7. Valid Parentheses

Problem. Given a string containing only ()[]{}, return True if the brackets are matched and properly nested.

Examples.

"()"        -> True
"()[]{}"    -> True
"(]"        -> False
"([)]"      -> False
"{[]}"      -> True

Approach

Use a stack. Push opening brackets. For each closing bracket, peek at the top of the stack — if it is the matching opener, pop; otherwise return False. At the end the stack must be empty.

Time: O(n). Space: O(n) for the stack in the worst case.

Solution

def is_valid(s: str) -> bool:
    pairs = {')': '(', ']': '[', '}': '{'}
    stack = []
    for ch in s:
        if ch in "([{":
            stack.append(ch)
        else:
            if not stack or stack[-1] != pairs[ch]:
                return False
            stack.pop()
    return not stack

print(is_valid("()"))         # True
print(is_valid("()[]{}"))     # True
print(is_valid("(]"))         # False
print(is_valid("([)]"))       # False
print(is_valid("{[]}"))       # True

The trick that makes this clean is the pairs dictionary — one lookup per closer, no nested conditionals.

Problem.

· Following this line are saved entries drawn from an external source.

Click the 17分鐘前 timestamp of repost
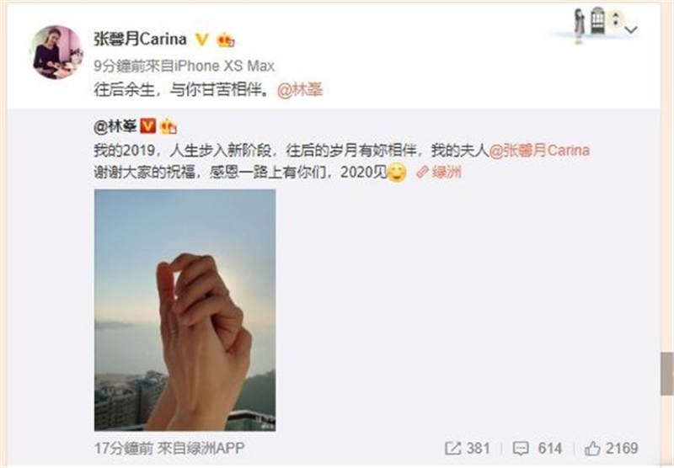 [x=123, y=449]
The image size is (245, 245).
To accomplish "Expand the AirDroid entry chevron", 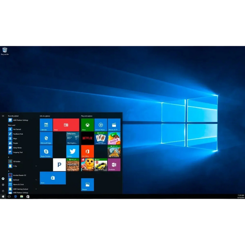I will 36,180.
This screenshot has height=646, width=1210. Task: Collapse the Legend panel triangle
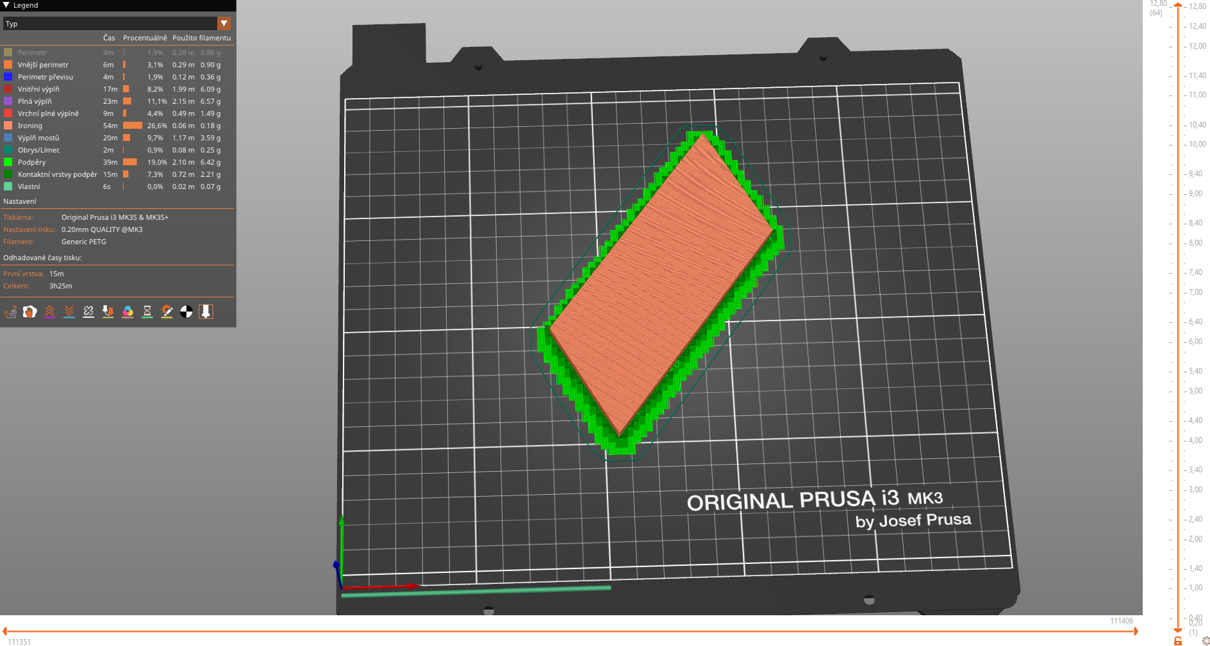click(x=6, y=5)
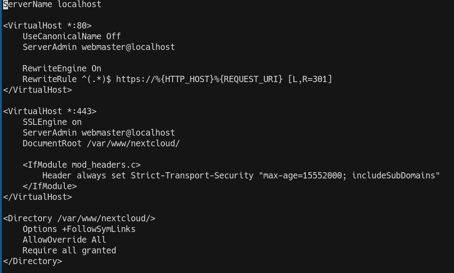Click Strict-Transport-Security in the Header line
This screenshot has width=454, height=273.
(192, 176)
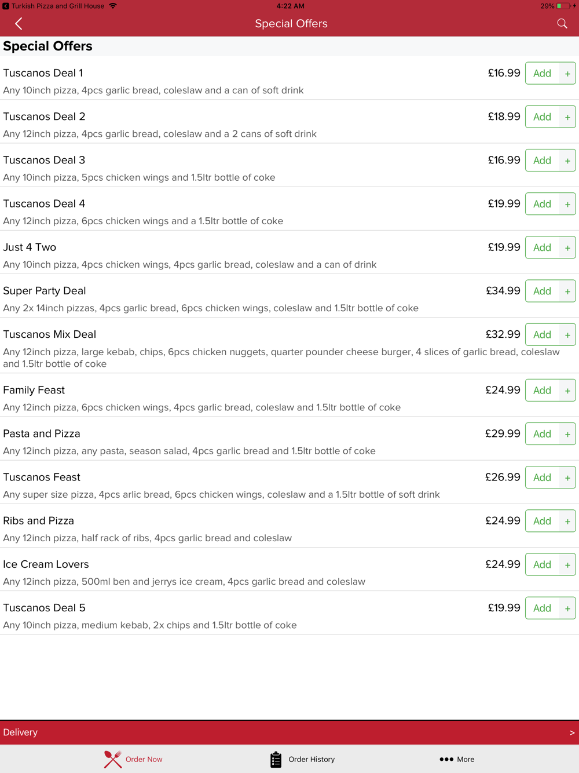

Given two strings haystack and needle, return the index of the first occurrence of needle in haystack, or -1 if it is not present. Return 0 if needle is empty.

Examples.

haystack = "sadbutsad", needle = "sad"    -> 0
haystack = "leetcode",  needle = "leeto"  -> -1
haystack = "hello",     needle = ""       -> 0

Approach

For interview purposes the naive O(n · m) scan is acceptable. For the optimal answer, use KMP for O(n + m). We will show both.

Naive solution

def str_str_naive(haystack: str, needle: str) -> int:
    if not needle:
        return 0
    n, m = len(haystack), len(needle)
    for i in range(n - m + 1):
        if haystack[i:i + m] == needle:
            return i
    return -1

print(str_str_naive("sadbutsad", "sad"))    # 0
print(str_str_naive("leetcode", "leeto"))   # -1

KMP solution

def build_lps(pattern: str) -> list[int]:
    lps = [0] * len(pattern)
    length, i = 0, 1
    while i < len(pattern):
        if pattern[i] == pattern[length]:
            length += 1
            lps[i] = length
            i += 1
        elif length != 0:
            length = lps[length - 1]
        else:
            lps[i] = 0
            i += 1
    return lps

def str_str_kmp(haystack: str, needle: str) -> int:
    if not needle:
        return 0
    lps = build_lps(needle)
    i = j = 0
    while i < len(haystack):
        if haystack[i] == needle[j]:
            i += 1
            j += 1
            if j == len(needle):
                return i - j
        elif j != 0:
            j = lps[j - 1]
        else:
            i += 1
    return -1

print(str_str_kmp("sadbutsad", "sad"))     # 0
print(str_str_kmp("mississippi", "issip")) # 4

The naive version is fine to submit; mentioning KMP shows you know the optimal bound.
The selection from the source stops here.